> _Aim of the exercise_: Below are some records. Write out the lines from the one containing "Given: Select the EMQX Cloud card tab" to the last line, word for word, leaving out pictures.

(Dataset entries)
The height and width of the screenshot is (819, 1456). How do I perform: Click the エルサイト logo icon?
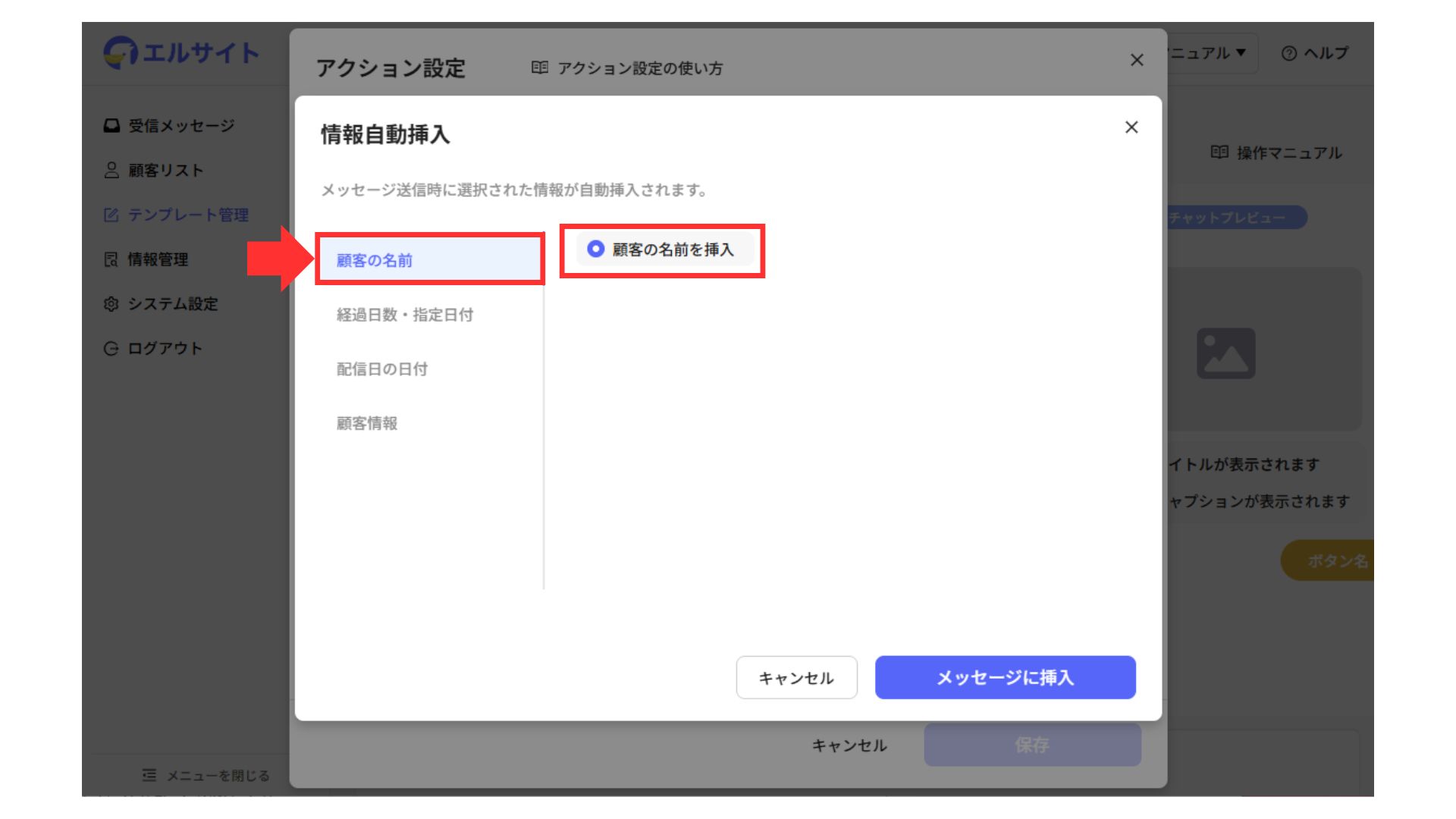120,53
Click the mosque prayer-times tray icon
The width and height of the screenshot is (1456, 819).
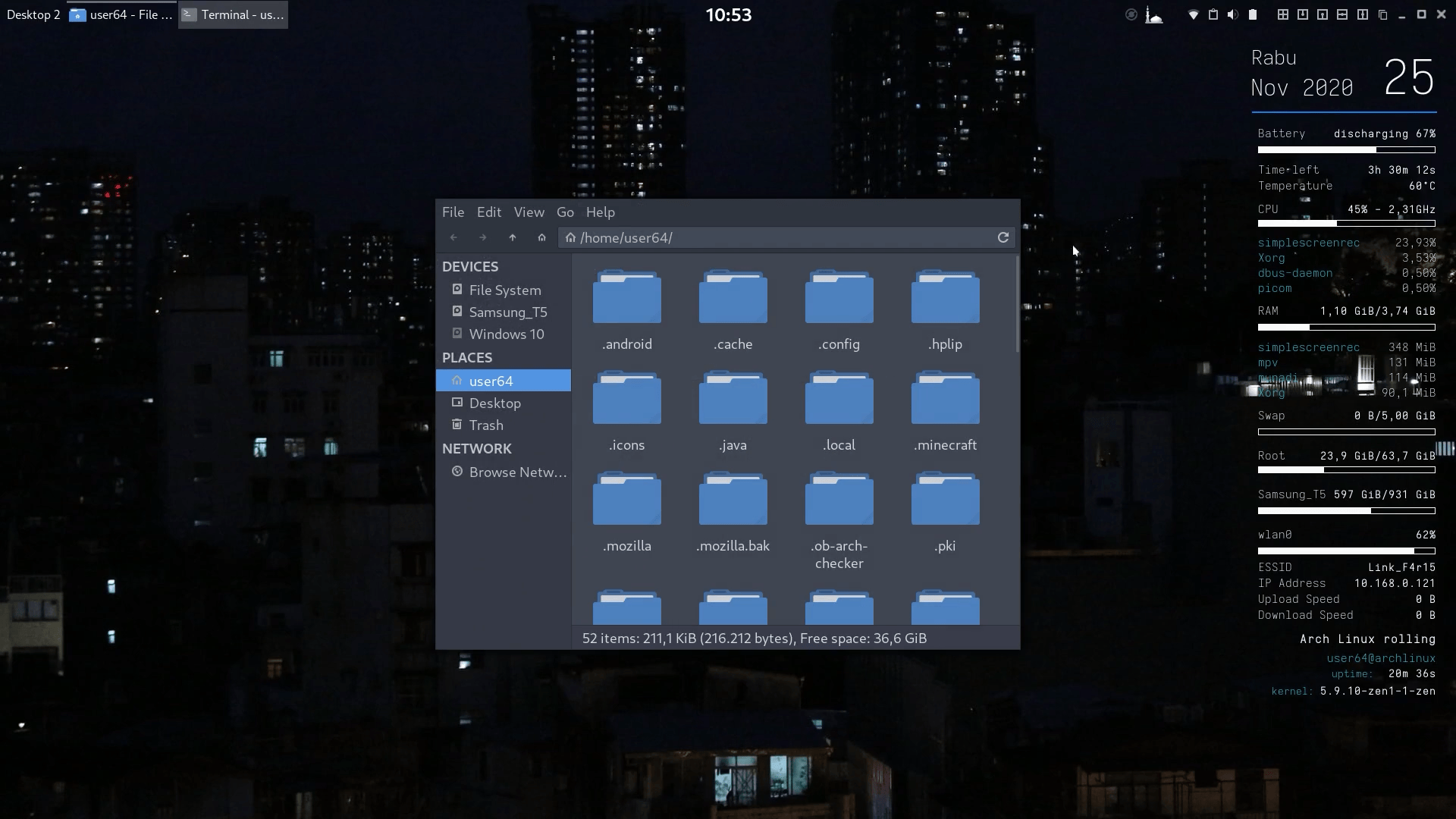1153,14
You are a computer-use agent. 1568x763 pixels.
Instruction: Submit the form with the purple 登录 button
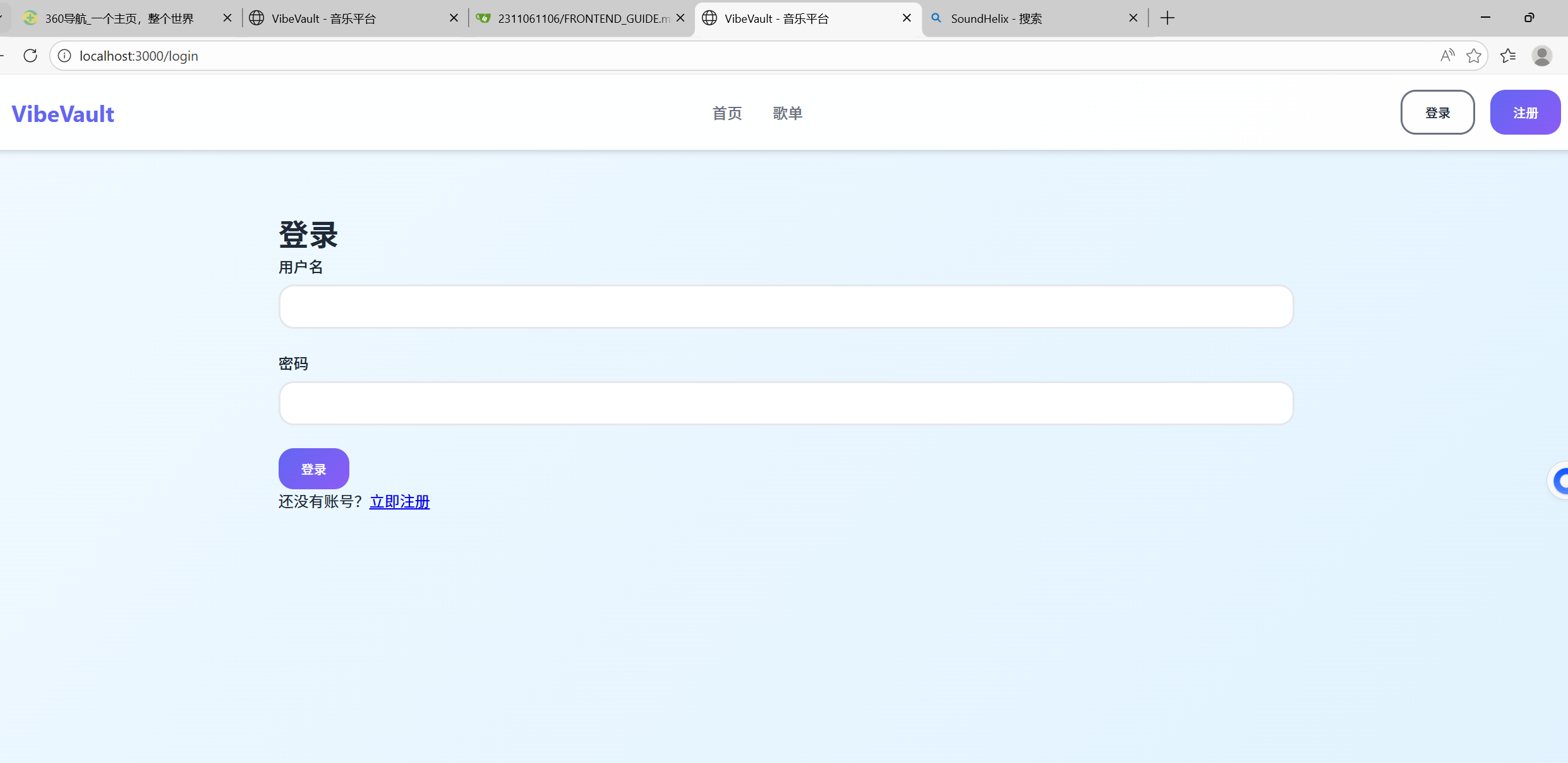point(313,469)
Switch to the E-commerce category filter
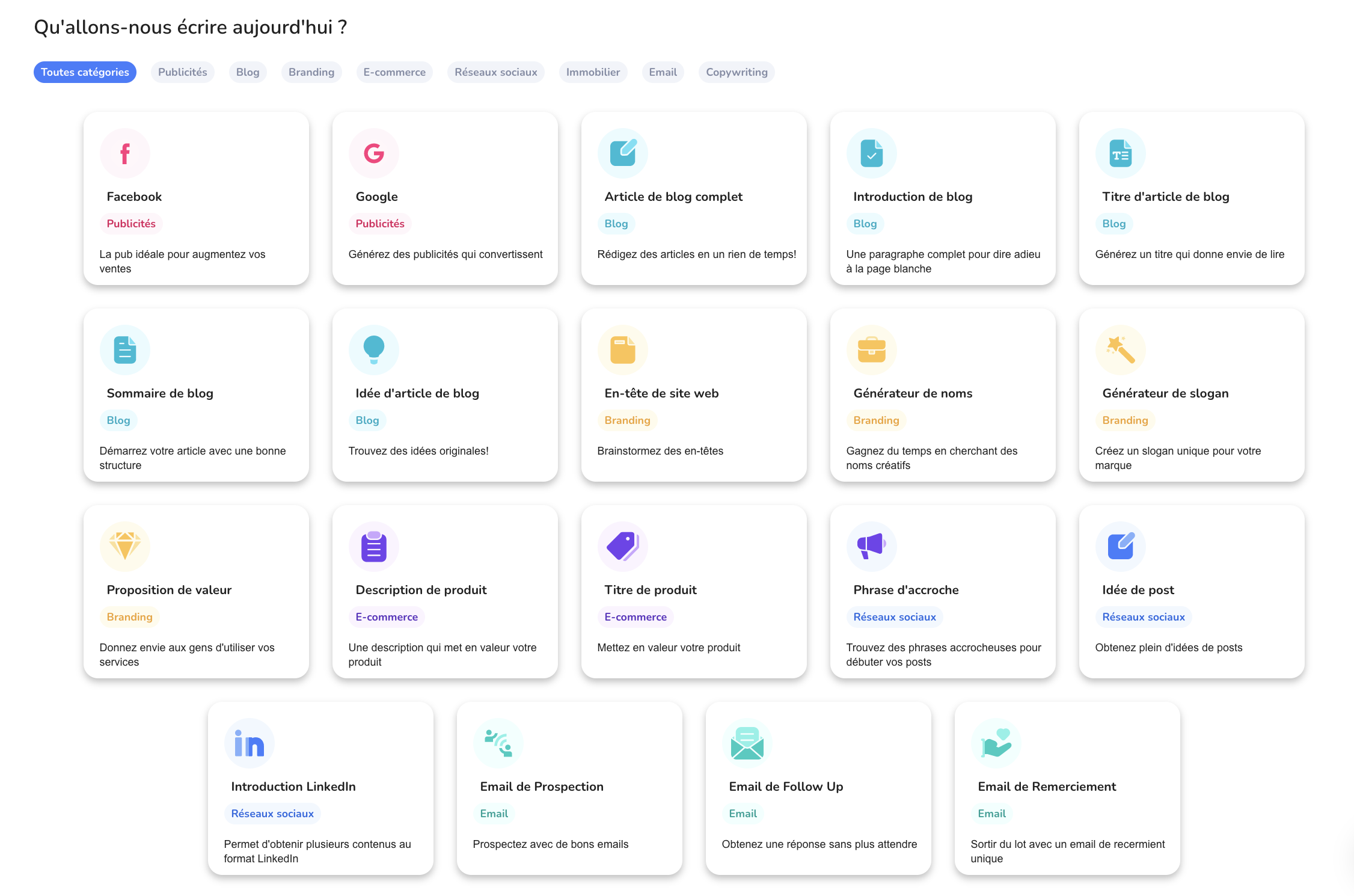 coord(394,72)
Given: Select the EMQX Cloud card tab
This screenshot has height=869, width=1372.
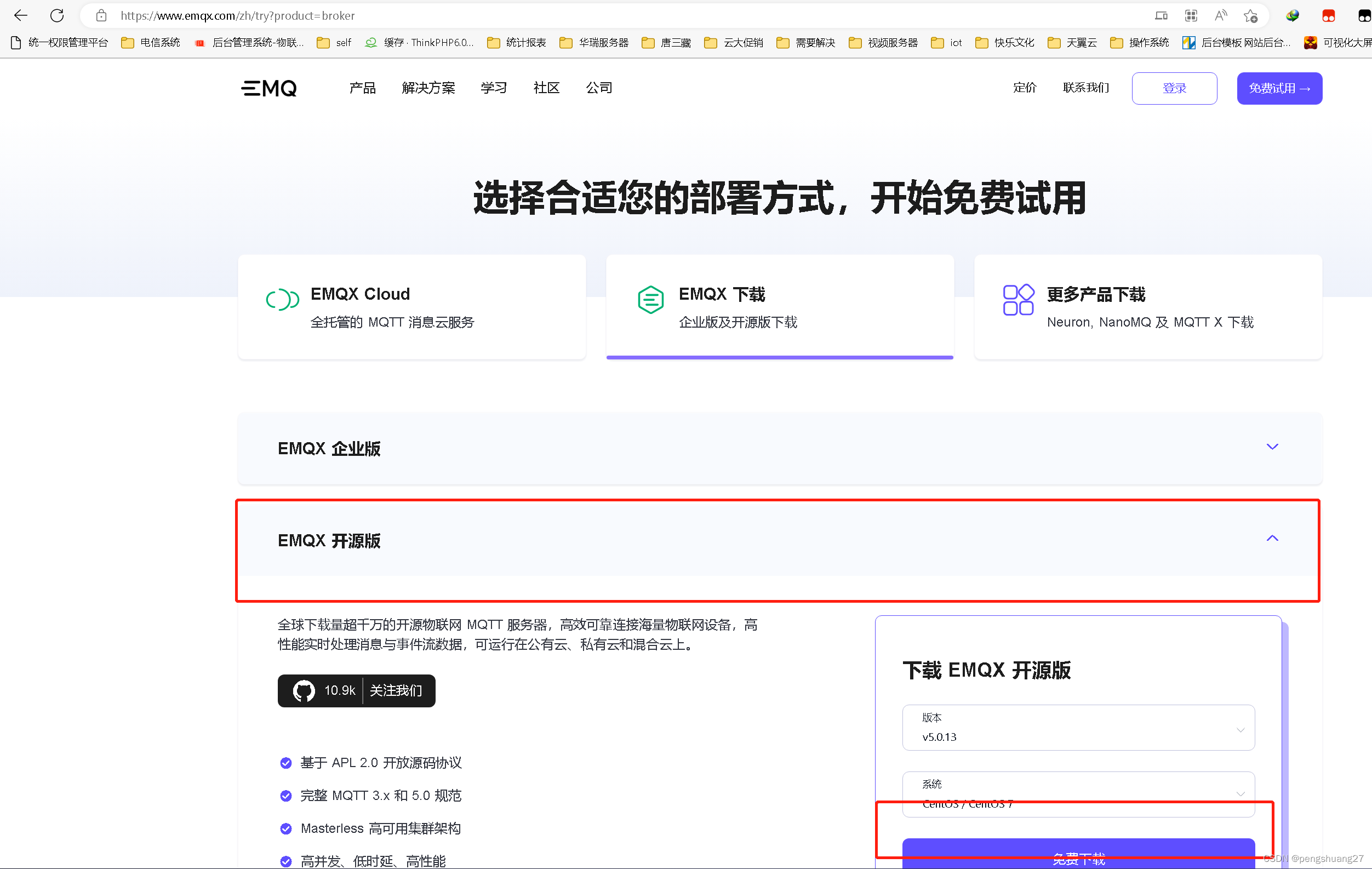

> _Result_:
Given: Select the EMQX Cloud card tab
This screenshot has height=869, width=1372.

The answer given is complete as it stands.